# ASSIGNMENT
Report how many lines of the data below contain "will". Give nothing besides the number.

# RECORDS
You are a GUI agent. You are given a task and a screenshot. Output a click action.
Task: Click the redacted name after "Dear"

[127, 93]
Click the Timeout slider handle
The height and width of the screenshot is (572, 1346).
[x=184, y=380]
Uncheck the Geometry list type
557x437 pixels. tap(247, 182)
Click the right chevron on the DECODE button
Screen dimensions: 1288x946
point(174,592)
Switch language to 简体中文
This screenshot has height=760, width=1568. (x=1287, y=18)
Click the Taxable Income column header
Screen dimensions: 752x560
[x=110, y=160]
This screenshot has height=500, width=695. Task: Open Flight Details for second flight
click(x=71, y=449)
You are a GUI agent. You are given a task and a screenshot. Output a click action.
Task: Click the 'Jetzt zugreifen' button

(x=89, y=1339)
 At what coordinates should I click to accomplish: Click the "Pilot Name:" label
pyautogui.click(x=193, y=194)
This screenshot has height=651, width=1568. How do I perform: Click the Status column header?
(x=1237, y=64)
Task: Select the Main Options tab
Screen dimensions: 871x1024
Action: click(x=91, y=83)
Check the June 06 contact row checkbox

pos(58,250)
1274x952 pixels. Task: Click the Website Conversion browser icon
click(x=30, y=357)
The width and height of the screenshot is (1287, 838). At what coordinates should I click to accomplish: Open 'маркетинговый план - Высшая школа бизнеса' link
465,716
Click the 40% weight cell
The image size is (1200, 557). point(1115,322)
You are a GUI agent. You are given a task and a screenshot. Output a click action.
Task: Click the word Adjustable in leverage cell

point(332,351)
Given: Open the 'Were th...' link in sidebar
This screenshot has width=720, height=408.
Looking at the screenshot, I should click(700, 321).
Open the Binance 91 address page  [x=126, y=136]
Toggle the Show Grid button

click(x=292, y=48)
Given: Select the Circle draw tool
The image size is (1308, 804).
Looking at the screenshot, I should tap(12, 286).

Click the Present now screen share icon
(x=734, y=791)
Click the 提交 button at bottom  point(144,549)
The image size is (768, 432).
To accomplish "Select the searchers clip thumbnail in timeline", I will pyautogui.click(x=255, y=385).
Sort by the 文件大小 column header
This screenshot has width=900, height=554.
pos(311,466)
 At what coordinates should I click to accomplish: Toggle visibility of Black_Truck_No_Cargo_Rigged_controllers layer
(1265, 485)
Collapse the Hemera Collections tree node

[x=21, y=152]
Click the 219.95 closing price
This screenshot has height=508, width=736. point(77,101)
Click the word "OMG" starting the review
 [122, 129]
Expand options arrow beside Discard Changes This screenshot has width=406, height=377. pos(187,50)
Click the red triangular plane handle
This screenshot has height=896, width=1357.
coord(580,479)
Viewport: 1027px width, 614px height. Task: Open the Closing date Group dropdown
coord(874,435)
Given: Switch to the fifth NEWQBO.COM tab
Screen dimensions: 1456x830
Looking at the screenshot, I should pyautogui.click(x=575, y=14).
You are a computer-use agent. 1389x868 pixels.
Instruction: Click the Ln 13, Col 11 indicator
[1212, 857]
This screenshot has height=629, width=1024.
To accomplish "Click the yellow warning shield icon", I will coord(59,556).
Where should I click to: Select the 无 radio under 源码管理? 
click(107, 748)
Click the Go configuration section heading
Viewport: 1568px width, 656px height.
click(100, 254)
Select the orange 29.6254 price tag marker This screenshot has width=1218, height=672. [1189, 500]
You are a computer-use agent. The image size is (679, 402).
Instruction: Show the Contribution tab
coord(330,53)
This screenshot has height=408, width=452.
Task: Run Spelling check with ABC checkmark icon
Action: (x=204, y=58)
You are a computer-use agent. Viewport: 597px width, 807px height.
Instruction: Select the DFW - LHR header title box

# TASK RESULT
2